§ ASSIGNED TASK
Restate the data below word for word, and let no image into your version.

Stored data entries

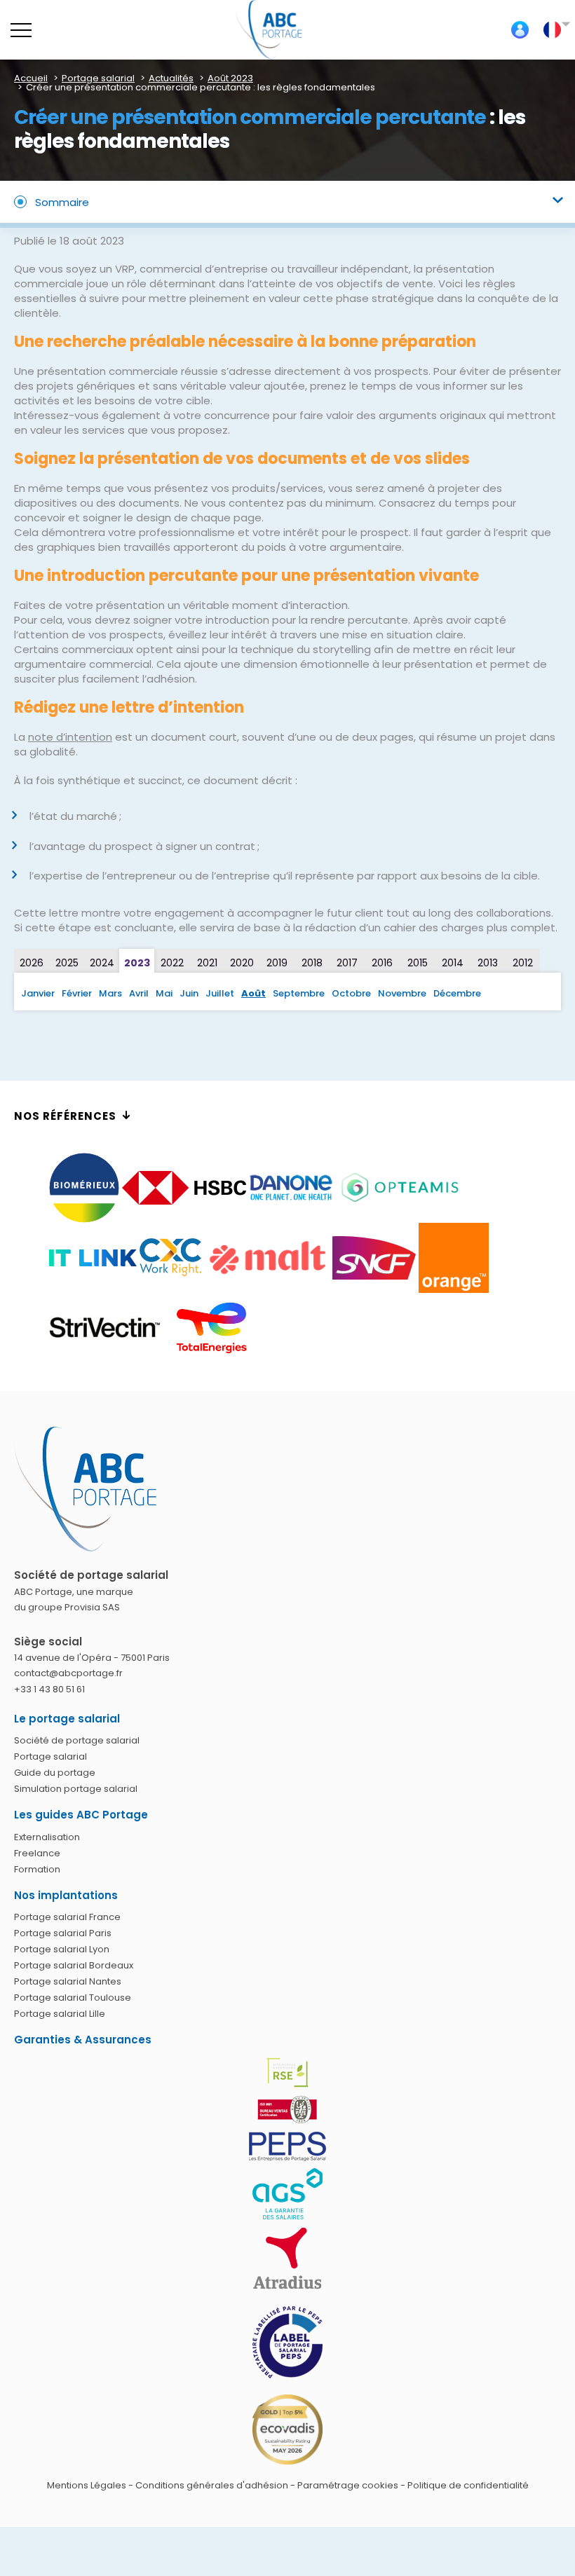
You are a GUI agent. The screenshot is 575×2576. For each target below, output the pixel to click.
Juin (189, 993)
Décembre (457, 993)
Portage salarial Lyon (61, 1949)
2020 (242, 963)
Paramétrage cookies (347, 2485)
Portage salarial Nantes (67, 1981)
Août (253, 993)
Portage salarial (50, 1756)
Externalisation (47, 1837)
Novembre (402, 993)
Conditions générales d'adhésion (211, 2485)
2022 (172, 963)
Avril (139, 993)
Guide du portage (54, 1772)
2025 (67, 963)
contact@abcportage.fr (68, 1673)
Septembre (299, 993)
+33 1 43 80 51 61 (49, 1689)
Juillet (219, 993)
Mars (110, 993)
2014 (453, 963)
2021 (207, 963)
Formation (37, 1869)
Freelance (37, 1853)
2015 (417, 963)
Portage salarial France (67, 1917)
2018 (312, 963)
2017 (347, 963)
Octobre (351, 993)
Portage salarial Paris (62, 1933)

§ ANSWER BELOW
You are a GUI agent. The screenshot is 575×2576. For each target below, output the pixel to click.
Juin (189, 993)
Décembre (457, 993)
Portage salarial Lyon (61, 1949)
2020 (242, 963)
Paramétrage cookies (347, 2485)
Portage salarial Nantes (67, 1981)
Août (253, 993)
Portage salarial (50, 1756)
Externalisation (47, 1837)
Novembre (402, 993)
Conditions générales d'adhésion (211, 2485)
2022 (172, 963)
Avril (139, 993)
Guide du portage (54, 1772)
2025 (67, 963)
contact@abcportage.fr (68, 1673)
Septembre (299, 993)
+33 1 43 80 51 61 (49, 1689)
Juillet (219, 993)
Mars (110, 993)
2014 (453, 963)
2021 (207, 963)
Formation (37, 1869)
Freelance (37, 1853)
2015 (417, 963)
Portage salarial France (67, 1917)
2018 (312, 963)
2017 (347, 963)
Octobre (351, 993)
Portage salarial Paris (62, 1933)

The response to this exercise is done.